Numa época onde o racional era inúmeras vezes mais valorizado e estudado do que o espiritual uma obra como a sua seria apagada e ouso dizer, má interpretada. Saiba que, na década de 1980, seu trabalho chegou aos olhos da Antroposofia, fundada por Rudolf Steiner, o único ser humano a ver seu trabalho enquanto você estava viva. E mesmo com toda essa bagagem da Ciência Espiritual esse grupo de pessoas não foi capaz de se aproximar da sua obra com o devido cuidado e atenção.
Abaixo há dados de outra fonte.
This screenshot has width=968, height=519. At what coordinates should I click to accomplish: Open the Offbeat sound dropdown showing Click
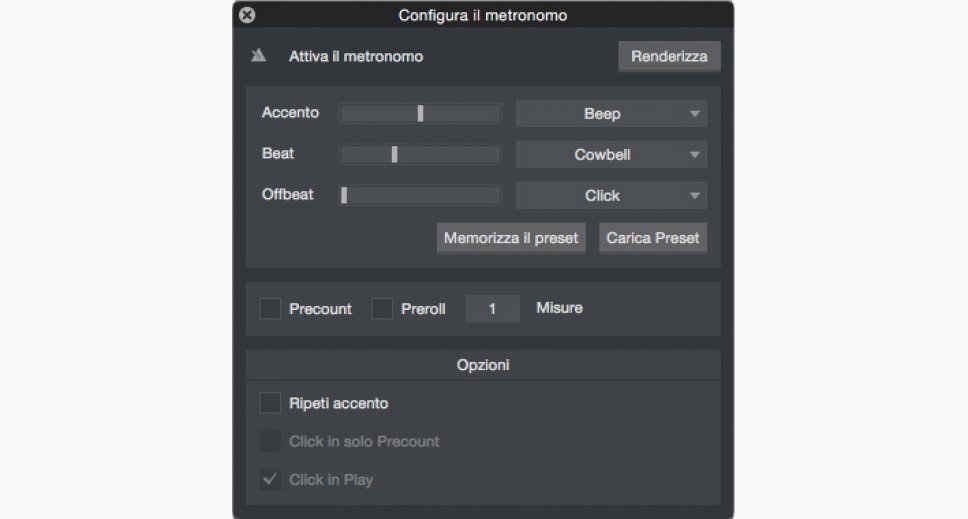611,196
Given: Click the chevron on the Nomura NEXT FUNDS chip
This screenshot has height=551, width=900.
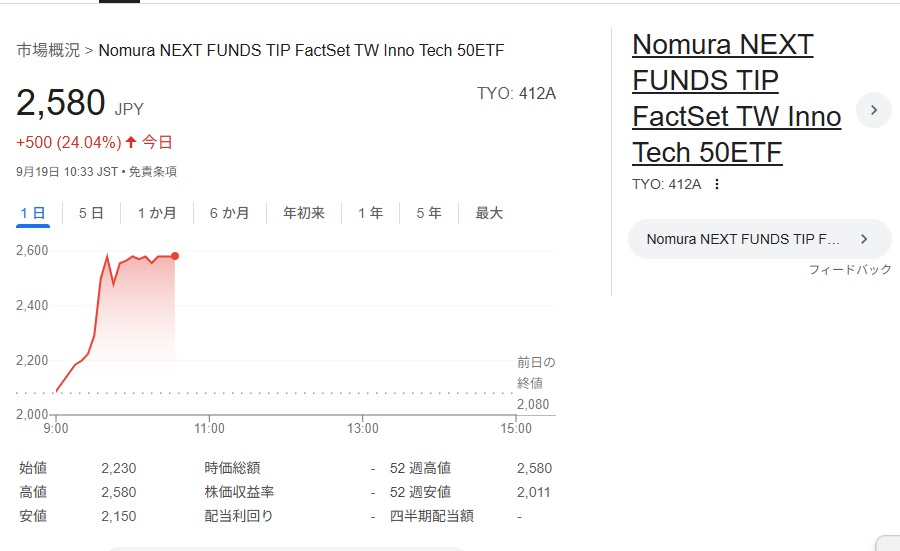Looking at the screenshot, I should click(864, 239).
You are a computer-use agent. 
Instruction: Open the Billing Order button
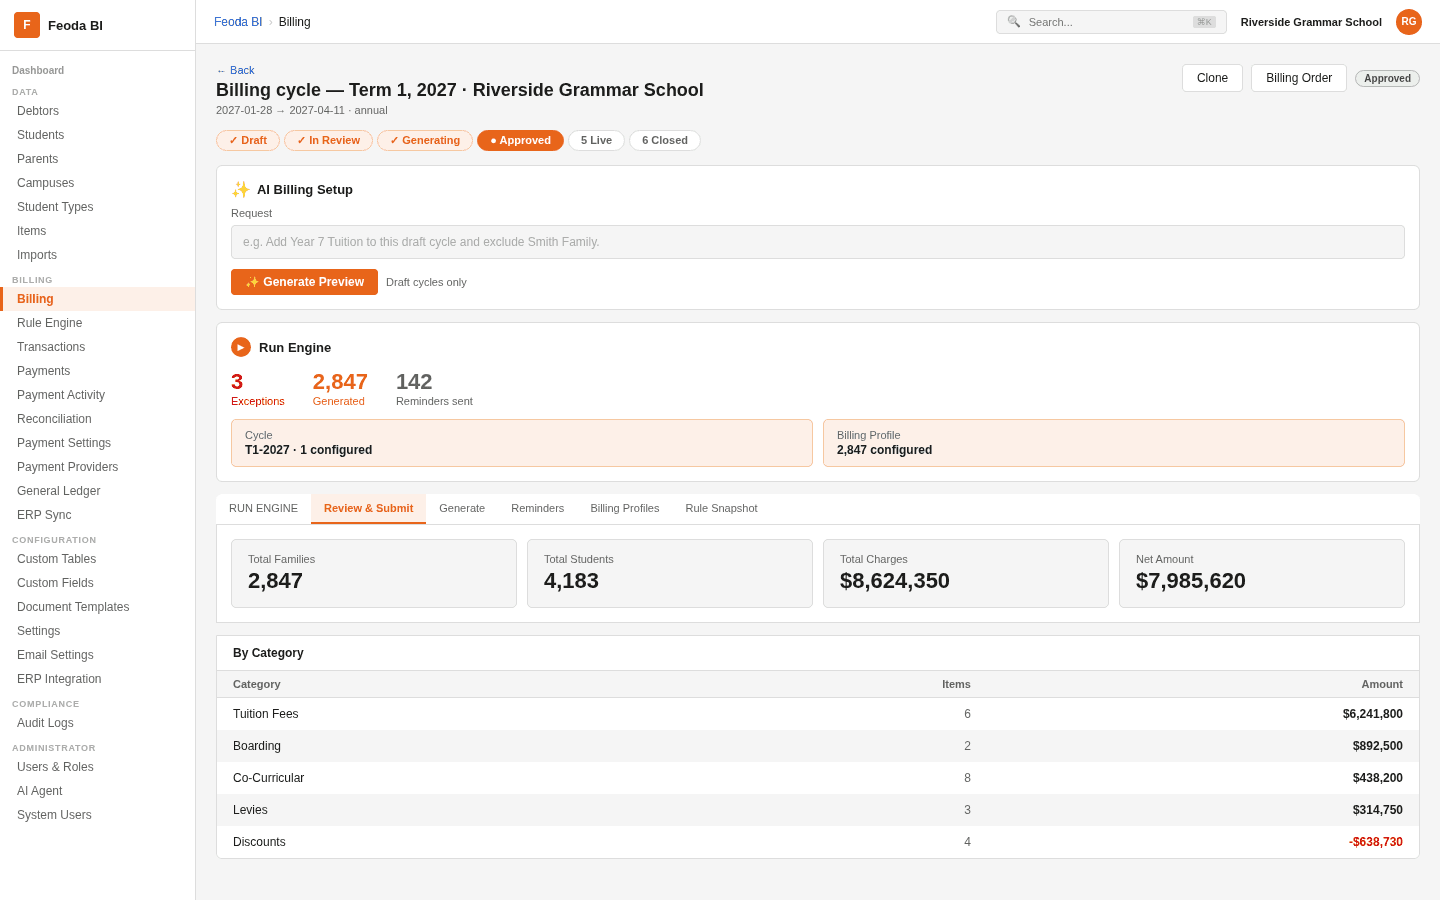point(1299,78)
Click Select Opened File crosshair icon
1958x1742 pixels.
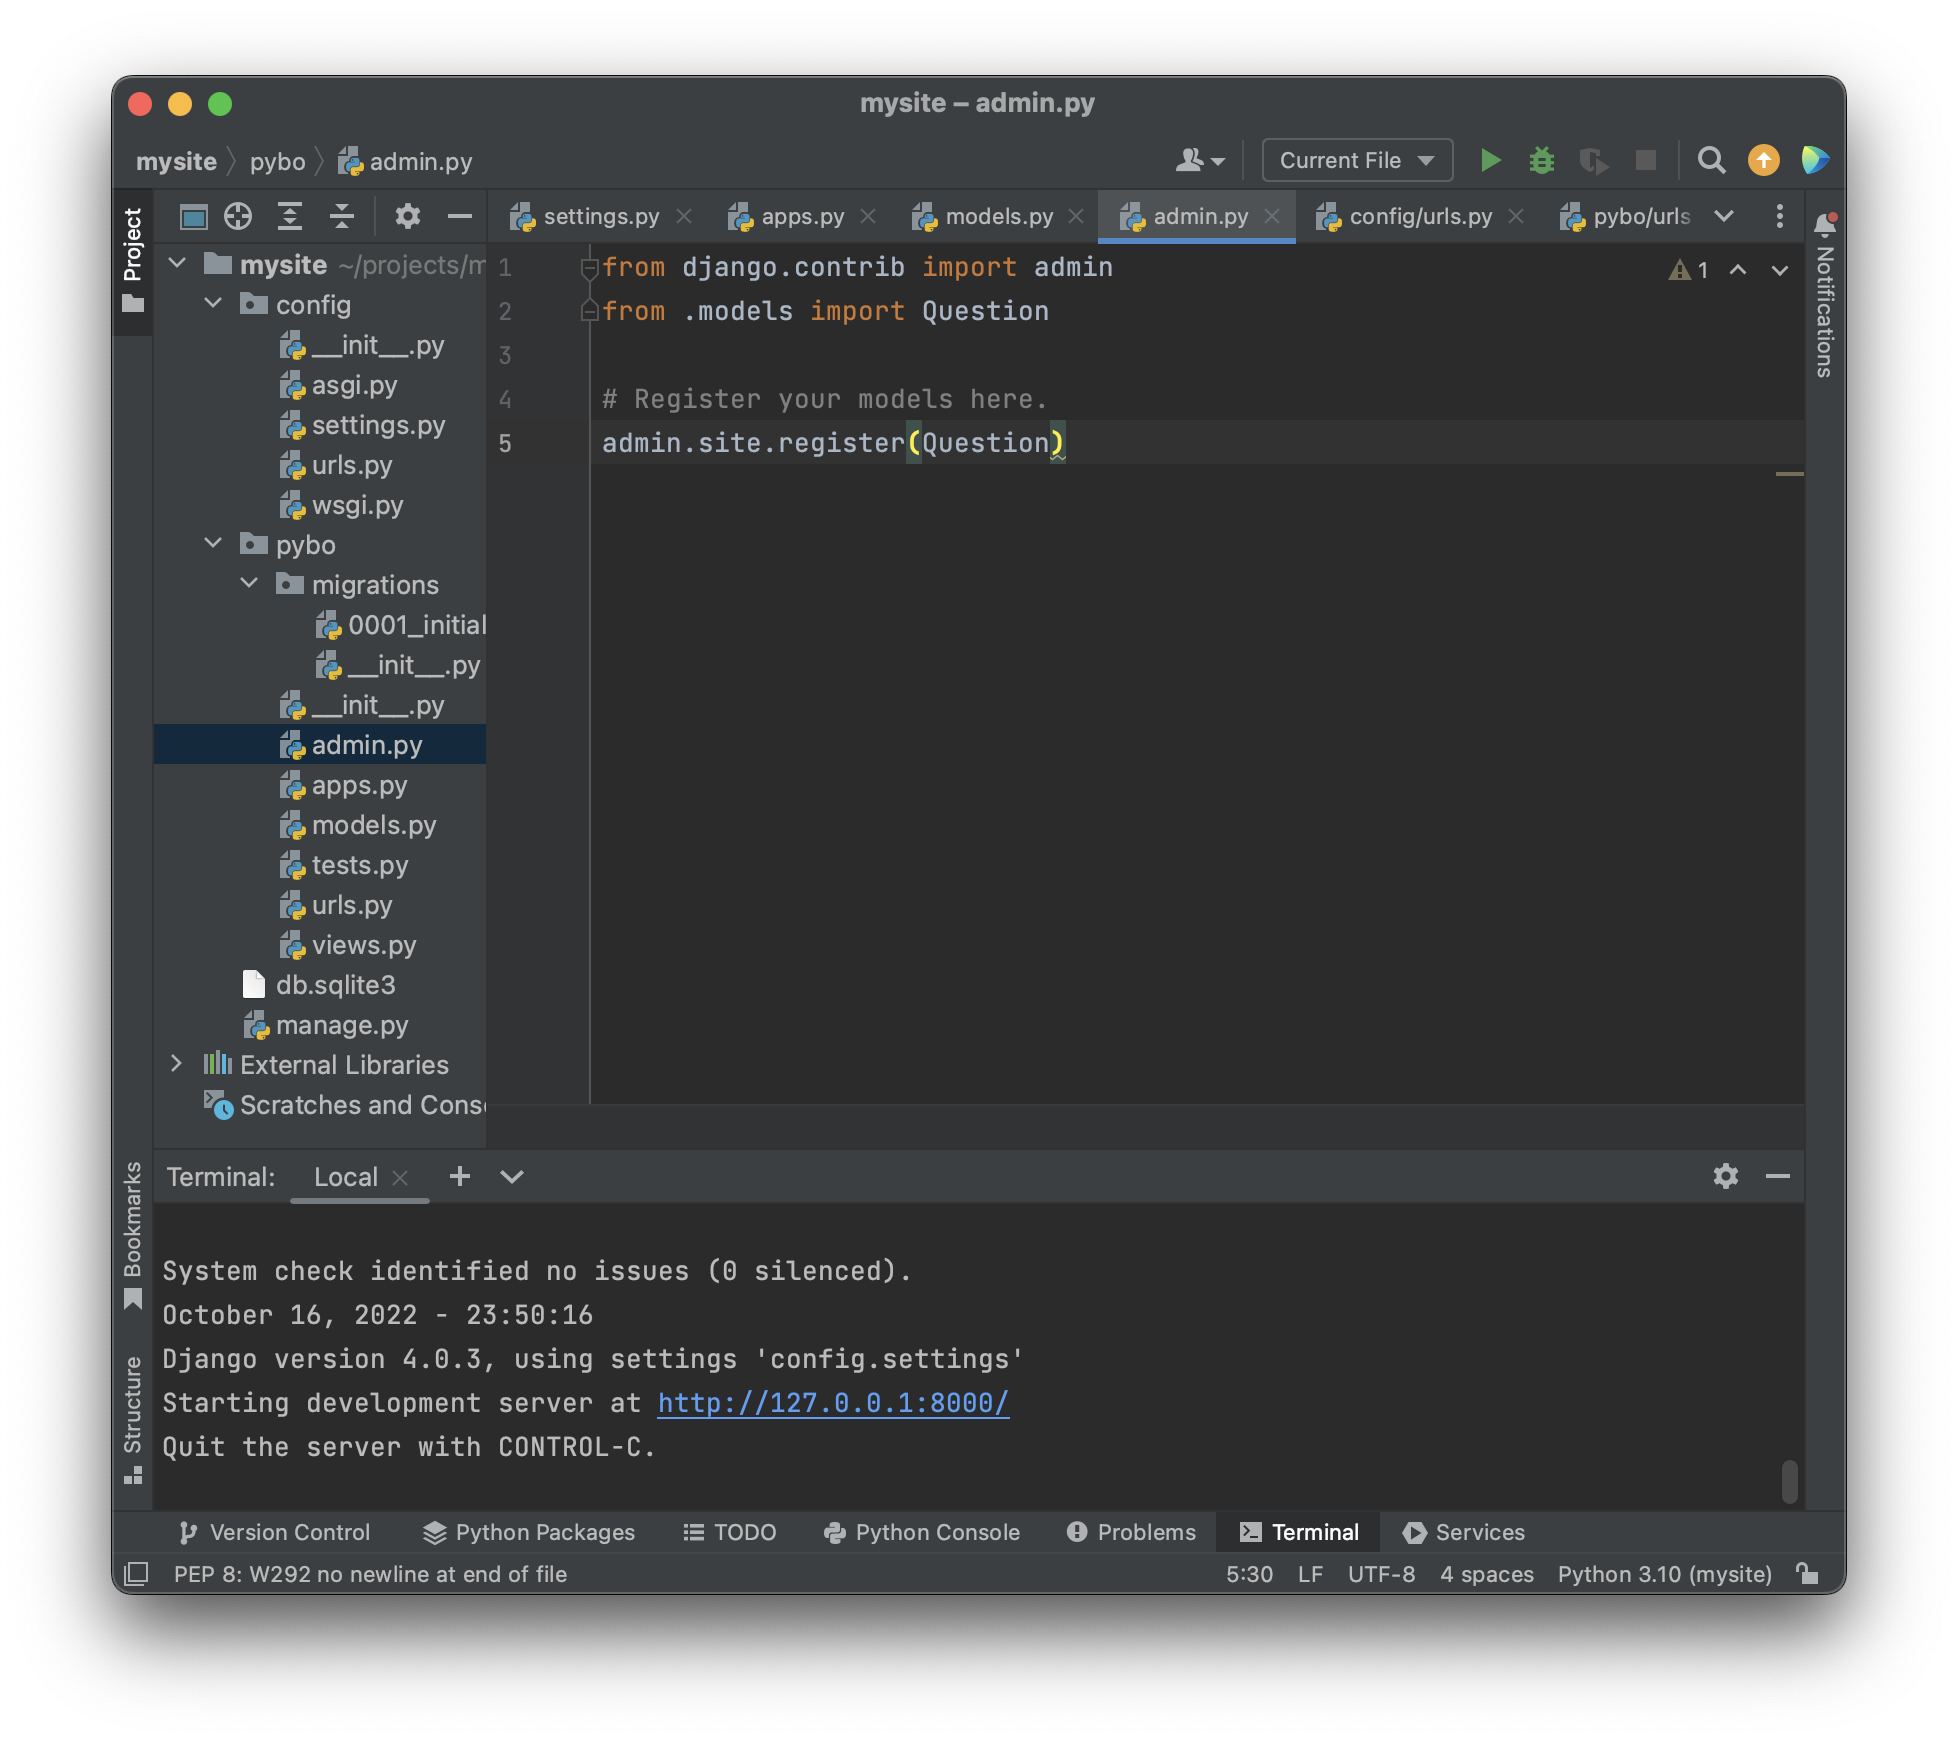(x=238, y=216)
O que quero dizer é que a resposta para a pergunta é a mais óbvia possível; o mundo não estava pronto para receber o seu presente. A sociedade não tinha estofo para absorver o que está na sua obra. Como uma criança que escuta, fala e sabe reproduzir todas as palavras, mas ainda não as compreende a ponto de organiza-las em um pensamento a sociedade ainda não era capaz de compreender o quanto a espiritualidade está presente na Arte e a Arte na Espiritualidade. Não era capaz de apreciar e receber a Dádiva que é a sua história e a sua pintura. A humanidade não era capaz de sentir.

Por que foi isso que me aconteceu quando vi sua obra pela primeira vez, e pela segunda, terceira e todas as outras quinze vezes em que fui visitar a sua exposição; eu senti a Arte. Eu senti a Arte de uma nova maneira. Eu percebi e apreciei Arte não com a minha cabeça, mas com os olhos, com a minha Alma e com o meu coração. E tudo fez sentido. Tudo aquilo que eu pensei durante anos, que eu cogitava falar sobre quando pensava na minha pintura, tudo aquilo que até então era indizível, me tomou e me abraçou.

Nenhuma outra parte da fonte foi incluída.